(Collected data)
◆ ◆ ◆ ◆
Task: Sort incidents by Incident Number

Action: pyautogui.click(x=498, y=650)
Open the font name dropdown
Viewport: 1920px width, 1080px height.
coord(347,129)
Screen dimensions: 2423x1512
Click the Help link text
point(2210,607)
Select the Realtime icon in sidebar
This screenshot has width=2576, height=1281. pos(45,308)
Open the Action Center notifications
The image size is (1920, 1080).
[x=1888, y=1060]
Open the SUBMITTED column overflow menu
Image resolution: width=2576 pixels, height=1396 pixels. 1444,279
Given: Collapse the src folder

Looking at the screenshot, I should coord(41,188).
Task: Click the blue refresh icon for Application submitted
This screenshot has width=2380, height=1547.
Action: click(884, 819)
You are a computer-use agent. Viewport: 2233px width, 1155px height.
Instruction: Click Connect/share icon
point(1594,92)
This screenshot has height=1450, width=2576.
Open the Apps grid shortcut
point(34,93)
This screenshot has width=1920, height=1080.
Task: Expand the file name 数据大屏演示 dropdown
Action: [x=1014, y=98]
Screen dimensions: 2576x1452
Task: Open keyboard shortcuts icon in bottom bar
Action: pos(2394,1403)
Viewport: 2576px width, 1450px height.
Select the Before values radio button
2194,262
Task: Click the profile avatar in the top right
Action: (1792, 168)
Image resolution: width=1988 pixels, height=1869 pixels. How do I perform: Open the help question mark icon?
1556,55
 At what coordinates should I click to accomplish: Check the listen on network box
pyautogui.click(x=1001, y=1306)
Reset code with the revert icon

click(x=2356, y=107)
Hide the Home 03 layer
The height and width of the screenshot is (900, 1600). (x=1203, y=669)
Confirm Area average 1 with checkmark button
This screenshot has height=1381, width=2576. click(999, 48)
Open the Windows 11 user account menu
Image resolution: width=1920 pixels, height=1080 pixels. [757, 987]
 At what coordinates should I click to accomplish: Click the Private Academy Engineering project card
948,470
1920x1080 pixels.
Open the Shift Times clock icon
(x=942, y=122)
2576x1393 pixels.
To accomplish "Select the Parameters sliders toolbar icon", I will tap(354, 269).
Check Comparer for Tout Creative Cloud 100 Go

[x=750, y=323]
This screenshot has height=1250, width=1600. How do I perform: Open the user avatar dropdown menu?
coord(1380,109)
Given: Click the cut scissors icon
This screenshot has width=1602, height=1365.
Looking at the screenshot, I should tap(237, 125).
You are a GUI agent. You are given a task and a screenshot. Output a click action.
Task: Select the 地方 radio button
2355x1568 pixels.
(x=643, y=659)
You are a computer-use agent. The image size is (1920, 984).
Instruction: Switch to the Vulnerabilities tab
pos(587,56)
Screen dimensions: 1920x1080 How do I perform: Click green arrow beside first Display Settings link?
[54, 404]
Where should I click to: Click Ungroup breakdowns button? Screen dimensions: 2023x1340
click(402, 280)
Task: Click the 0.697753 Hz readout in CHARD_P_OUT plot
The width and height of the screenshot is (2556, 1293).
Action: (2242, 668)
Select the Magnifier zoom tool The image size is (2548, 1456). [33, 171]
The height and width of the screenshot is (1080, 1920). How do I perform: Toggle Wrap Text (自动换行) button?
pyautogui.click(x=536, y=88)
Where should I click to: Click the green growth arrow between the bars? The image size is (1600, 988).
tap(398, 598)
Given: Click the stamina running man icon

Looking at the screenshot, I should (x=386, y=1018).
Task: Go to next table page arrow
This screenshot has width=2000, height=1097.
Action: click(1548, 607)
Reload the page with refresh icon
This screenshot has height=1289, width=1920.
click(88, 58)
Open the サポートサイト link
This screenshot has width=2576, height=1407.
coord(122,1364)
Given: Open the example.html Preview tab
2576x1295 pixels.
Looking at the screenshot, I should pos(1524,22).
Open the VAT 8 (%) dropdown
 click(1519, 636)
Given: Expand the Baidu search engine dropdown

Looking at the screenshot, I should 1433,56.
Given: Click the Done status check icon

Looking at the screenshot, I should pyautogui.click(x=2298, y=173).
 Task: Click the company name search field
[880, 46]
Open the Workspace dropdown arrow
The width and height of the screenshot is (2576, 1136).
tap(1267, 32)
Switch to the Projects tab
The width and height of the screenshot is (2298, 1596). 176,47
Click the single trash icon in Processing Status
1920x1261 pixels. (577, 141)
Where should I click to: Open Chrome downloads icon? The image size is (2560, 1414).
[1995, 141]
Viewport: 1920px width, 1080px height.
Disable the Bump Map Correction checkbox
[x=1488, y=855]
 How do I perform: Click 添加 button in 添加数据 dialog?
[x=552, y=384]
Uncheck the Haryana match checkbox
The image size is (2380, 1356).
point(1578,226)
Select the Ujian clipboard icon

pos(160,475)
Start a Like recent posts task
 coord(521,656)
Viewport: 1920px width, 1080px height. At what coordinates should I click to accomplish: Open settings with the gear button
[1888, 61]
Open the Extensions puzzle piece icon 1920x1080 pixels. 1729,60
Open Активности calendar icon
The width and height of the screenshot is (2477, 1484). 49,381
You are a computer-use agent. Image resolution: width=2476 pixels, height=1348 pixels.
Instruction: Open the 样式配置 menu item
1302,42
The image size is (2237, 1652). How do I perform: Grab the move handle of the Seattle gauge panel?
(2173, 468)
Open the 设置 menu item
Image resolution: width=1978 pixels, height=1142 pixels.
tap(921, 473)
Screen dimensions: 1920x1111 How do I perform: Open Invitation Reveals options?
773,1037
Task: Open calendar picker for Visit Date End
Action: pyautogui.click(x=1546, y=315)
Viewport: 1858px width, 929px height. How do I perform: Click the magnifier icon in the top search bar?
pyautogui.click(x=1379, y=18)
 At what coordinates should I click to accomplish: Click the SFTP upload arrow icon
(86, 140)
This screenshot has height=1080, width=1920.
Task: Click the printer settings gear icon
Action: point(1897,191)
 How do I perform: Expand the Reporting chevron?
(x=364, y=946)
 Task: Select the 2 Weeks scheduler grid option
◆ ◆ ◆ ◆
* What the task requires: In the records above, find each line with the string "computer" and list it.

* Completed task:
You are a computer-use agent. Viewport: 2233px width, 1155px height.
You are a computer-use agent. The image size is (1920, 984).
You are a computer-use agent. Image resolution: width=2476 pixels, height=1348 pixels.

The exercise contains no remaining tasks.